[Stored data entries]
++++++

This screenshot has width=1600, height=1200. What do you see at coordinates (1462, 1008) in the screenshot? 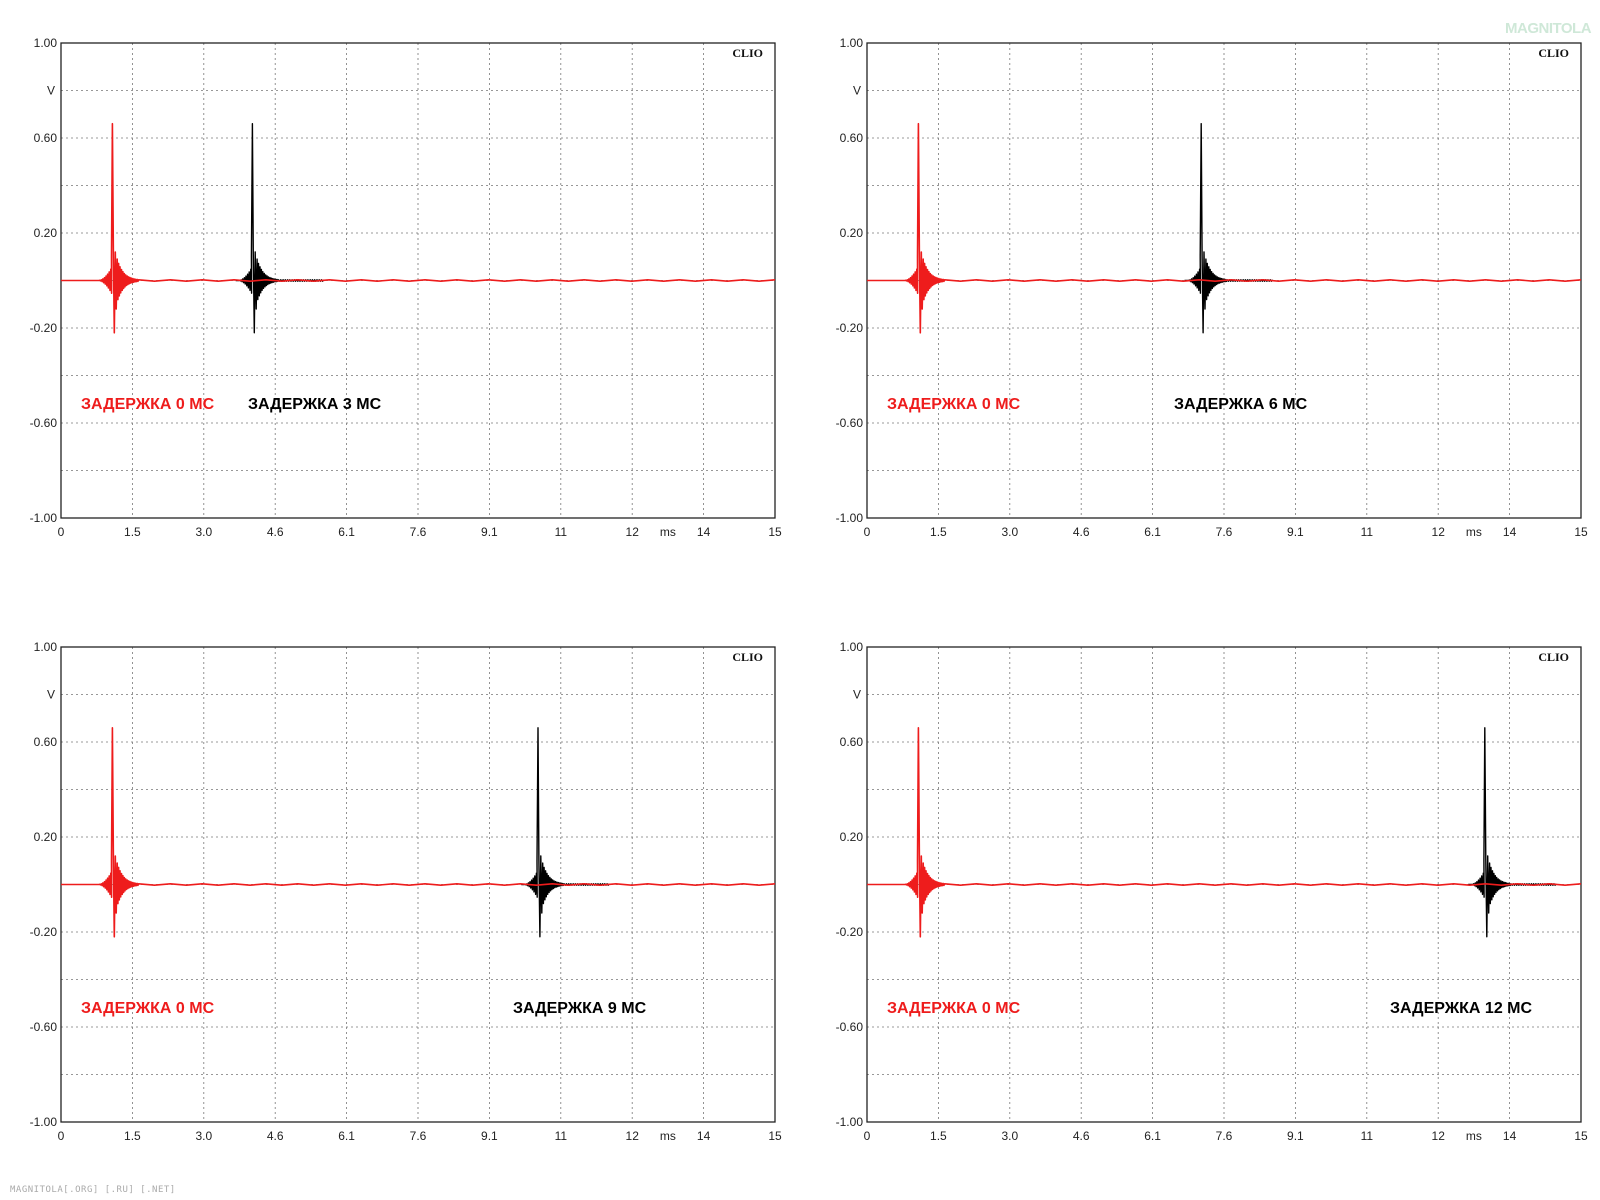
I see `series-label: ЗАДЕРЖКА 12 МС` at bounding box center [1462, 1008].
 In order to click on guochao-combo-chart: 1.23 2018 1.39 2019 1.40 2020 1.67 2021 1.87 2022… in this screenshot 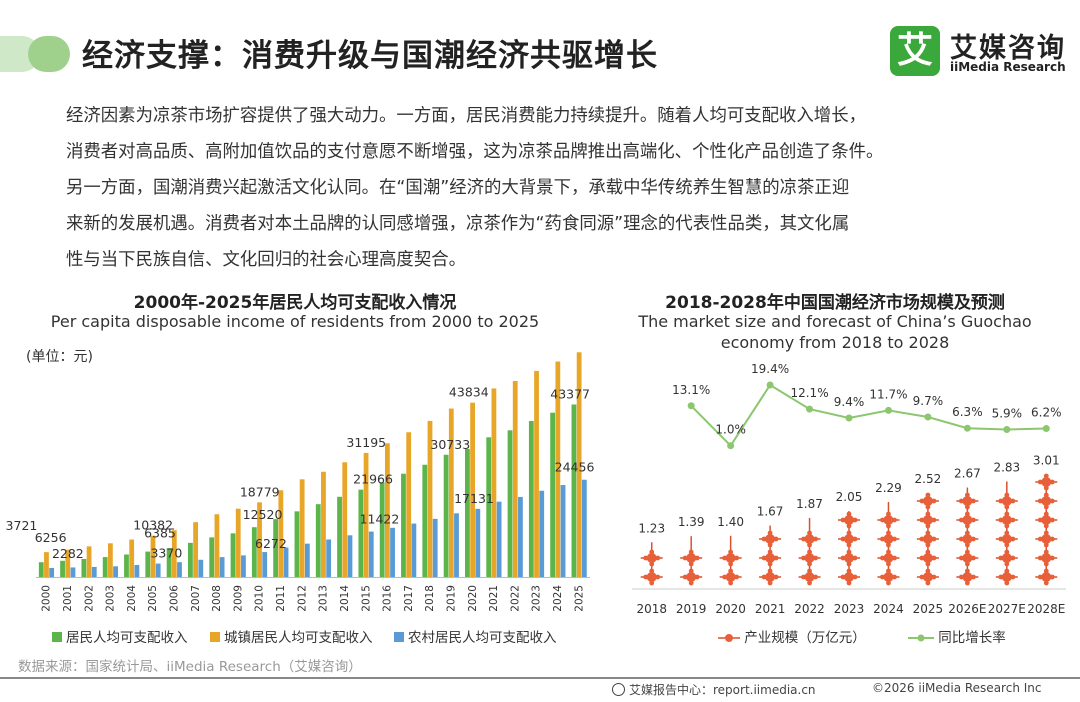, I will do `click(849, 489)`.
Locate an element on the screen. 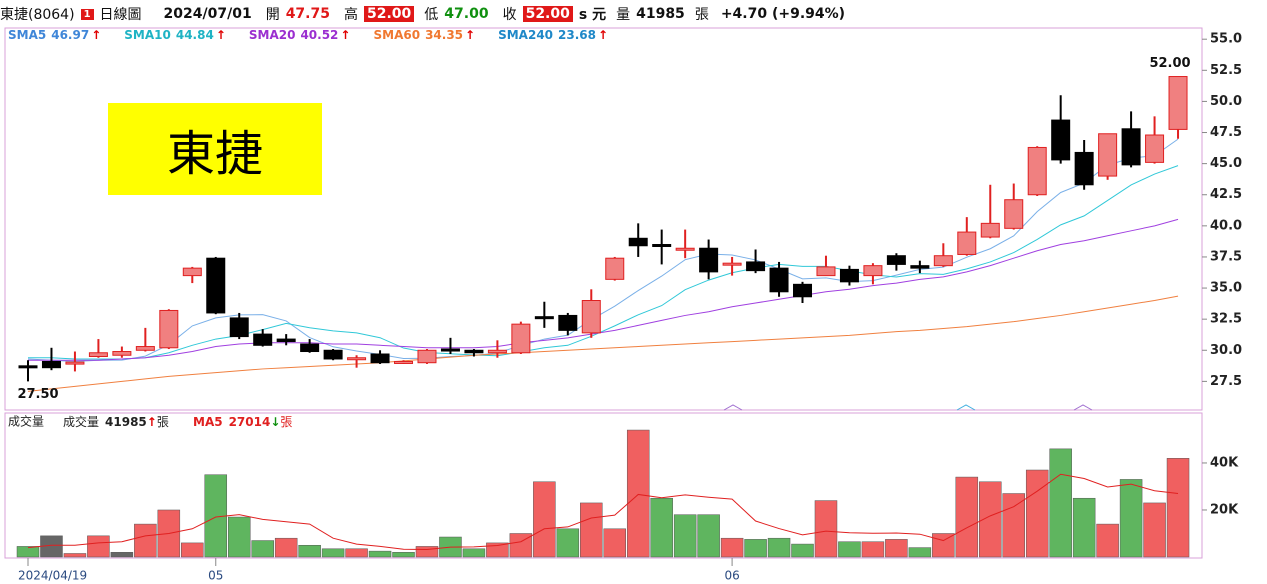 The width and height of the screenshot is (1267, 584). y-tick-label: 55.0 is located at coordinates (1226, 40).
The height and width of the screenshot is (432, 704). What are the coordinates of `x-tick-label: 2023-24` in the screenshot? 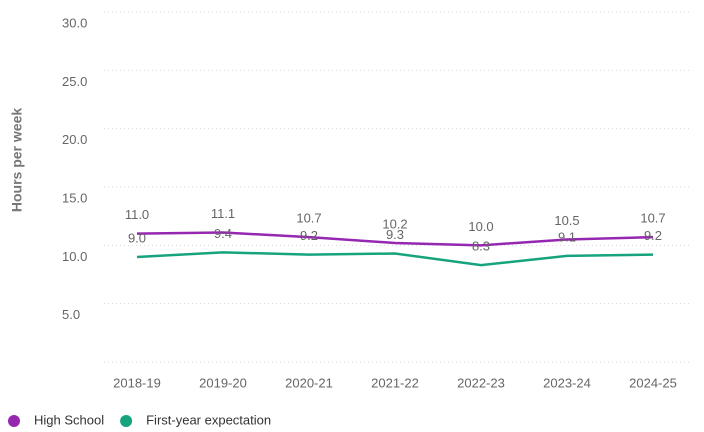 It's located at (567, 382).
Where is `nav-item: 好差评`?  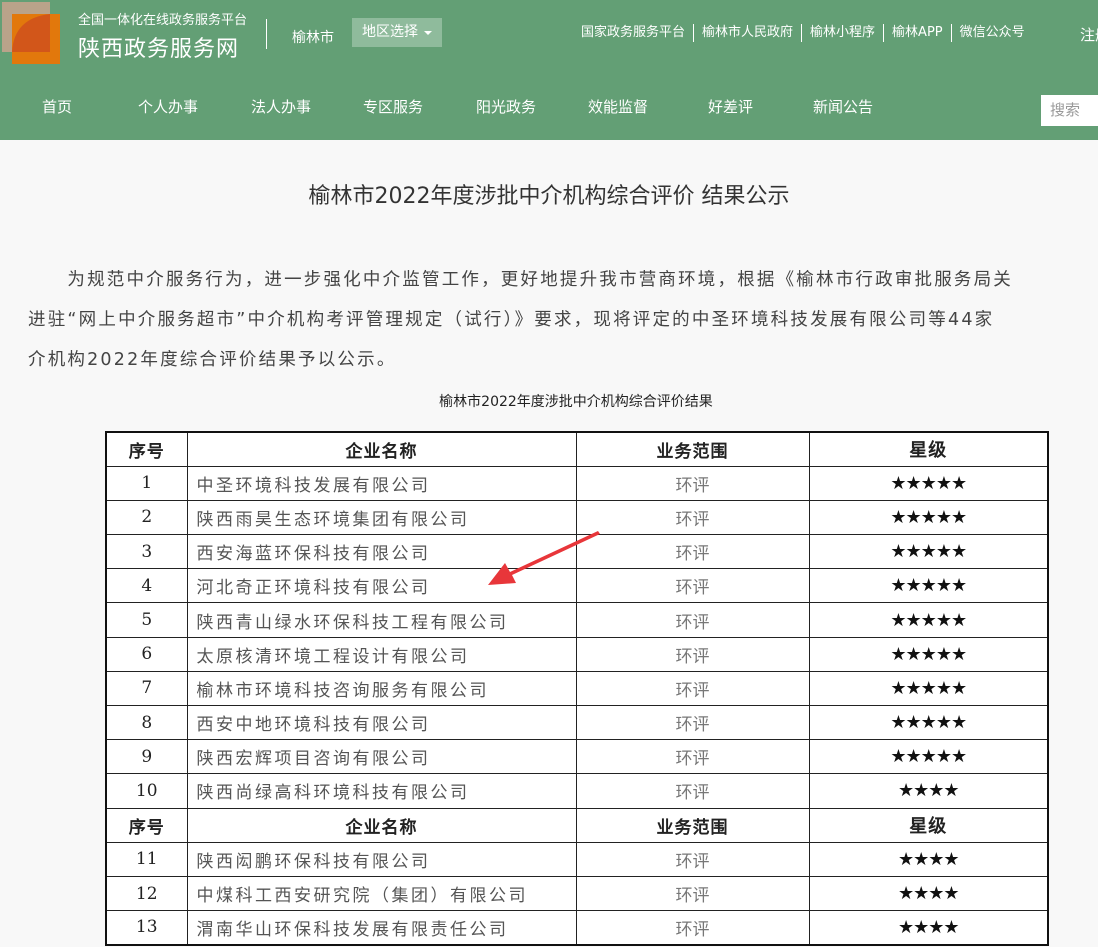
nav-item: 好差评 is located at coordinates (731, 107).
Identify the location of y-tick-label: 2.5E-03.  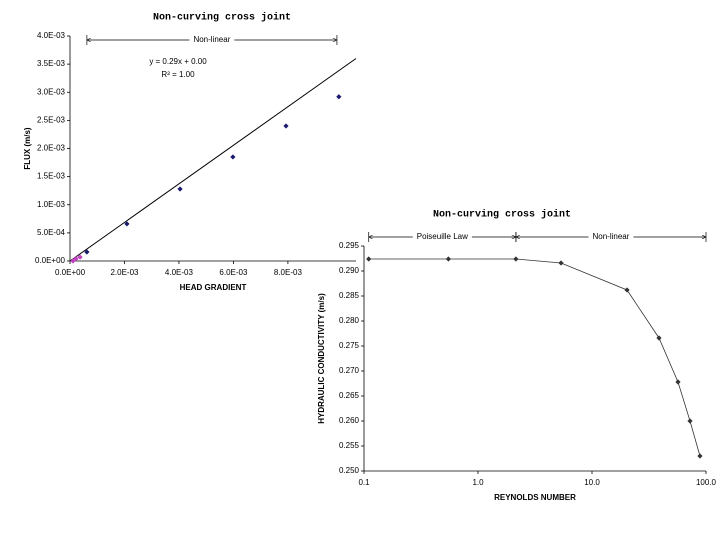
(52, 120).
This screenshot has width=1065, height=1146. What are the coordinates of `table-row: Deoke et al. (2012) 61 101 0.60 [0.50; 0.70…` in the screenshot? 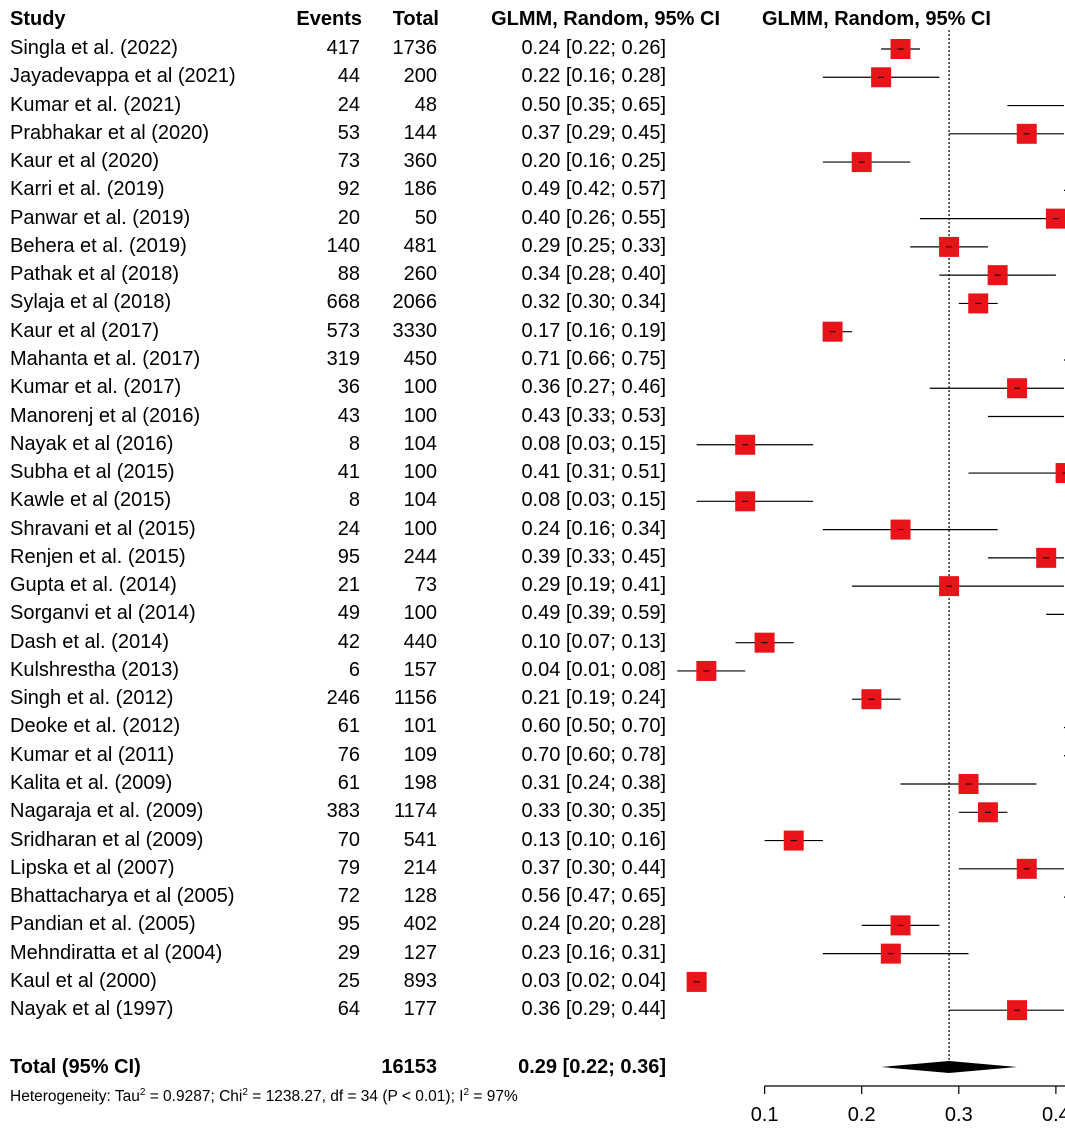 It's located at (360, 727).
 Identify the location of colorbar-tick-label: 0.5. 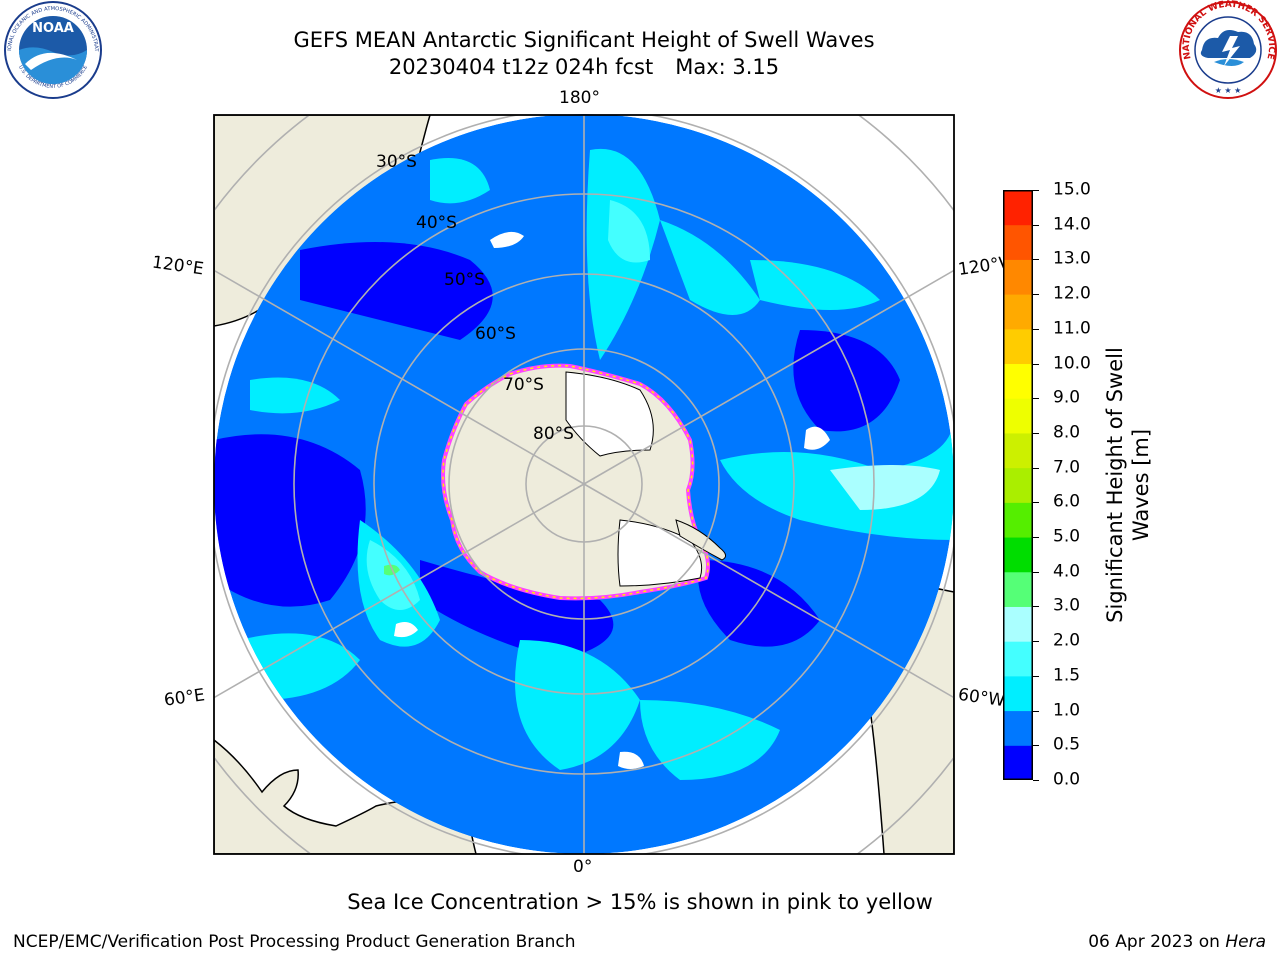
(1067, 744).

++++++

**YOUR OBJECTIVE**
Copy word for word everything from the line containing "Identify the location of colorbar-tick-label: 0.5." down to the end of the material, leaving the pictures out of your answer.

**ANSWER TO THIS TASK**
 Identify the location of colorbar-tick-label: 0.5. 
(1067, 744).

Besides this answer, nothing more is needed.